Washington - Quattro poliziotti sono morti e almeno sette agenti e un civile sono rimasti feriti a Dallas, uccisi da franchi tiratori che avevano sparato durante una protesta contro la brutalita' della polizia contro gli afroamericani. La polizia ha fermato due persone. La protesta a Dallas era una delle tante manifestazioni organizzate in varie citta' del Paese dopo la morte di due afroamericani, uccisi da poliziotti, in Louisiana e Minnesota, Il capo della polizia di Dallas, David Brown, ha detto che due franchitiratori hanno sparato contro "la polizia da posizioni elevate durante la protesta/manifestazione". Sono gia' state fermate due persone. Tra i feriti alcuni sono in condizioni "critiche" e altri sono stati sottoposti a interventi chirurgici.
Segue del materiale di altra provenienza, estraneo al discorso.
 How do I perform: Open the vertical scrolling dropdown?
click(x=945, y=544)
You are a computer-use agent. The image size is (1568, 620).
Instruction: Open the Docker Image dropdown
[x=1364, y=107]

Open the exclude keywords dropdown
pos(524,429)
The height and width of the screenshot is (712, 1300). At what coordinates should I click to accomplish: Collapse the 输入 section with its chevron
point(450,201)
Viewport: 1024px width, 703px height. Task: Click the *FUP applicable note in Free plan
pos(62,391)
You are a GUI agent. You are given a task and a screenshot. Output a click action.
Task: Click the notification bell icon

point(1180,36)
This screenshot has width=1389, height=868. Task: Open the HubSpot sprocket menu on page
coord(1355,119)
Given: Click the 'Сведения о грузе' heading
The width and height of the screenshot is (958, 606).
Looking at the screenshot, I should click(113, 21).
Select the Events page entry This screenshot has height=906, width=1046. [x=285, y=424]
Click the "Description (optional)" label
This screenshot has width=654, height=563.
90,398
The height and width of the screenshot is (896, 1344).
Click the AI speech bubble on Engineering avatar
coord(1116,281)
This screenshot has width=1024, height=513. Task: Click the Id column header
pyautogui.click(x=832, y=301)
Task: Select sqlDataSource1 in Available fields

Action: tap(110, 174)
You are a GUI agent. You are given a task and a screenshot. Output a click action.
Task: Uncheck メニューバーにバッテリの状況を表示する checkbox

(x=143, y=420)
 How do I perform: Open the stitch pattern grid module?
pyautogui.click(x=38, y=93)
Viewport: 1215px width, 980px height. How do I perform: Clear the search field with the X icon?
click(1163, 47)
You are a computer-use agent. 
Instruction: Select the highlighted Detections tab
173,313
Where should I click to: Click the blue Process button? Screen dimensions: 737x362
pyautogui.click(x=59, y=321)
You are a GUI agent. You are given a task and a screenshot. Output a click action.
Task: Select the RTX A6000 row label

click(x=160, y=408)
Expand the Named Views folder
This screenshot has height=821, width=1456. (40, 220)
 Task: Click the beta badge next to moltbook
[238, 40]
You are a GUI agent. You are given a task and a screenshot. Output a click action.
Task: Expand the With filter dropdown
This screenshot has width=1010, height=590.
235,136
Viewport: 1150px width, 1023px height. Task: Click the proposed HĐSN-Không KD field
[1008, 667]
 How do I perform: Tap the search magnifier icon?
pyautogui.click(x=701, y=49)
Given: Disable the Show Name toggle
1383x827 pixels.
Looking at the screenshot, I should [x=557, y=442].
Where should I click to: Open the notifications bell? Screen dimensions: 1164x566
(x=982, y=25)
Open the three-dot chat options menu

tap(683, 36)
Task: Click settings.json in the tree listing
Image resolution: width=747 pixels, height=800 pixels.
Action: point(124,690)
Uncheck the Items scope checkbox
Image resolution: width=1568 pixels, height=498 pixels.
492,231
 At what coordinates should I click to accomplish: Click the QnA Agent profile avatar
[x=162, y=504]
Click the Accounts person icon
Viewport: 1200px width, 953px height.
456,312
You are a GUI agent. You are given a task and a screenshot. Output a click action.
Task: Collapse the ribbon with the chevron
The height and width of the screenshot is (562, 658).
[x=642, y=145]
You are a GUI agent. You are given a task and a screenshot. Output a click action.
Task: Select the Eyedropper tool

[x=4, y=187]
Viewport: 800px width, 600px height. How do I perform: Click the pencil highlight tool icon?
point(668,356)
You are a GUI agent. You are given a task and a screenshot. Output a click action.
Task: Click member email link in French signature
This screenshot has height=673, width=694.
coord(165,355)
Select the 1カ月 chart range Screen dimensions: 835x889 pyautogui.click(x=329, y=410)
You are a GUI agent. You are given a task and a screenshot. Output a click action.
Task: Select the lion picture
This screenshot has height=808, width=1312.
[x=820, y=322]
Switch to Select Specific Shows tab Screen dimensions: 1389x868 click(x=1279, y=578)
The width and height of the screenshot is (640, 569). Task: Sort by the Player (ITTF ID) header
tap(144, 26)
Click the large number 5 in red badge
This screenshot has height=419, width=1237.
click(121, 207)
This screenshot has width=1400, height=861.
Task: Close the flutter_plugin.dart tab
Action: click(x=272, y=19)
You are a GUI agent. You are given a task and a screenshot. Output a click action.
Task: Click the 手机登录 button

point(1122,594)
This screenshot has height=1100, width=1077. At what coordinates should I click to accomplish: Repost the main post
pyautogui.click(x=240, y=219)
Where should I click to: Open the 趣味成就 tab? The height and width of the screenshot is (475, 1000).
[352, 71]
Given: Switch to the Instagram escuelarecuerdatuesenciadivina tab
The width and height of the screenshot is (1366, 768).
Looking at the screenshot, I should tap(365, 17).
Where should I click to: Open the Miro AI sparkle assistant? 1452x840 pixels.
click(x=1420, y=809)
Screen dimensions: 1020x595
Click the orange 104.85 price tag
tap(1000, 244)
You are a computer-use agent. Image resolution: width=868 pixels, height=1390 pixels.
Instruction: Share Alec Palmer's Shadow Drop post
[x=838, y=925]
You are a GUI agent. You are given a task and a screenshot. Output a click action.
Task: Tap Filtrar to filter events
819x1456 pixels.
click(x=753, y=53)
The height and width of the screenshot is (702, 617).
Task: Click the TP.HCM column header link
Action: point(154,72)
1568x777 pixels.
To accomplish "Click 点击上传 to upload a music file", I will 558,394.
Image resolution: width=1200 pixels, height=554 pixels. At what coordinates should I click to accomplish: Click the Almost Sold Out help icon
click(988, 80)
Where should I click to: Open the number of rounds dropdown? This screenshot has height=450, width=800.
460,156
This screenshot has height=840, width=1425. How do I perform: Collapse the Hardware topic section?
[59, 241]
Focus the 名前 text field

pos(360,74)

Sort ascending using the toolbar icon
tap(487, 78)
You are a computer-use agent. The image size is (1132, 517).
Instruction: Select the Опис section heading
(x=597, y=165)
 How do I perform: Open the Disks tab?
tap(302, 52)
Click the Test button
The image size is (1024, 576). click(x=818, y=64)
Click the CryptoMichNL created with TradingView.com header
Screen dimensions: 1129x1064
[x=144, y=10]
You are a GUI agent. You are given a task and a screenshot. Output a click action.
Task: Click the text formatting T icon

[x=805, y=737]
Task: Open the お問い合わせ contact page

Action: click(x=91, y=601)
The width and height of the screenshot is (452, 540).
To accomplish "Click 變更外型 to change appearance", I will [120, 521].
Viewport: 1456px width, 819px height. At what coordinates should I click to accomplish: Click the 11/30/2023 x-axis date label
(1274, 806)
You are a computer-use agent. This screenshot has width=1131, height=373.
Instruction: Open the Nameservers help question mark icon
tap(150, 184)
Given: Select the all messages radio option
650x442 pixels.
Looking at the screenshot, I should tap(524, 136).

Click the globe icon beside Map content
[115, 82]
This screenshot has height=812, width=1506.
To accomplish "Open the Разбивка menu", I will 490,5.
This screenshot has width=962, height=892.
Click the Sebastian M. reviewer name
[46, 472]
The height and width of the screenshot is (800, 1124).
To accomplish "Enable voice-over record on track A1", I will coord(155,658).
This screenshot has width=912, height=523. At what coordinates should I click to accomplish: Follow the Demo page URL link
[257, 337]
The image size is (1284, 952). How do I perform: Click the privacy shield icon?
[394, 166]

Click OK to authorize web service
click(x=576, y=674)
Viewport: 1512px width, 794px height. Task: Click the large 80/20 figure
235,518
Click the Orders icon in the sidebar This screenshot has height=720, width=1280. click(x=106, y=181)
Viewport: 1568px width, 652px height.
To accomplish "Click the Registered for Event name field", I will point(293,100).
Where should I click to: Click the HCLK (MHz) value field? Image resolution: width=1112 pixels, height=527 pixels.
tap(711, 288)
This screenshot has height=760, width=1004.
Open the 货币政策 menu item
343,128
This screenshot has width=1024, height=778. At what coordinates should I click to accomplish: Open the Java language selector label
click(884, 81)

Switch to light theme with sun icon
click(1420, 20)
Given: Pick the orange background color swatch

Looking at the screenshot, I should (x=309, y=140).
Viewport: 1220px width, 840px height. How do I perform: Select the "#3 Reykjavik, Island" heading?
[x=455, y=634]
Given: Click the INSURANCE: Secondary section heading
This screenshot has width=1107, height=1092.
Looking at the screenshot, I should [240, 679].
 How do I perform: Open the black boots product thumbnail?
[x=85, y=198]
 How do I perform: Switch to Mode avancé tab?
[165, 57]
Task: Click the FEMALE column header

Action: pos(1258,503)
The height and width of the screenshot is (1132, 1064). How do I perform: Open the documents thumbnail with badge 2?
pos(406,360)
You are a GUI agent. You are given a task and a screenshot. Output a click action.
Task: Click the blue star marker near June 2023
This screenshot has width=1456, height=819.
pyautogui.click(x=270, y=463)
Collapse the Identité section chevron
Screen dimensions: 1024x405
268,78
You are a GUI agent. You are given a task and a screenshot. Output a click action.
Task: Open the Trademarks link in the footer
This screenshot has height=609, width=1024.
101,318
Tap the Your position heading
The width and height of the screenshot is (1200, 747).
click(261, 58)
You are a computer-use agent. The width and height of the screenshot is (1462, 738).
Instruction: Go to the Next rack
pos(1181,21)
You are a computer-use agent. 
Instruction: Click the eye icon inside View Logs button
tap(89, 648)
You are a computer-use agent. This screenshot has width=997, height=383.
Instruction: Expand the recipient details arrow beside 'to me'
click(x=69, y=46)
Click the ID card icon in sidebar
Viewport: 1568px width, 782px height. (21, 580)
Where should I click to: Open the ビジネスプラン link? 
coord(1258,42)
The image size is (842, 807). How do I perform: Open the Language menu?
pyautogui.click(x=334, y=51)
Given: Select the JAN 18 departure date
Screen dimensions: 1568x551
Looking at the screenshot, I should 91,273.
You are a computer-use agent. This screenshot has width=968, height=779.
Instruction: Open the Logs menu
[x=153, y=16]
Le forze di sicurezza hanno divulgato su Internet la fotografia di "una persona di interesse", un giovane, nero, e corpulento che indossa una camicetta con la stampa militare e porta quello che sembra un fucile; e hanno chiesto aiuto alla cittadinanza. Secondo il capo della polizia, che e' apparso in conferenza stampa con il sindaco di Dallas, il democratico Mike Rawlings, i due cecchini "volevano ferire o uccidere il maggior numero possibile di agenti", per cui hanno preparo un'imboscata e alcuni agenti sono stati raggiunti dagli spari alle spalle. (AGI) .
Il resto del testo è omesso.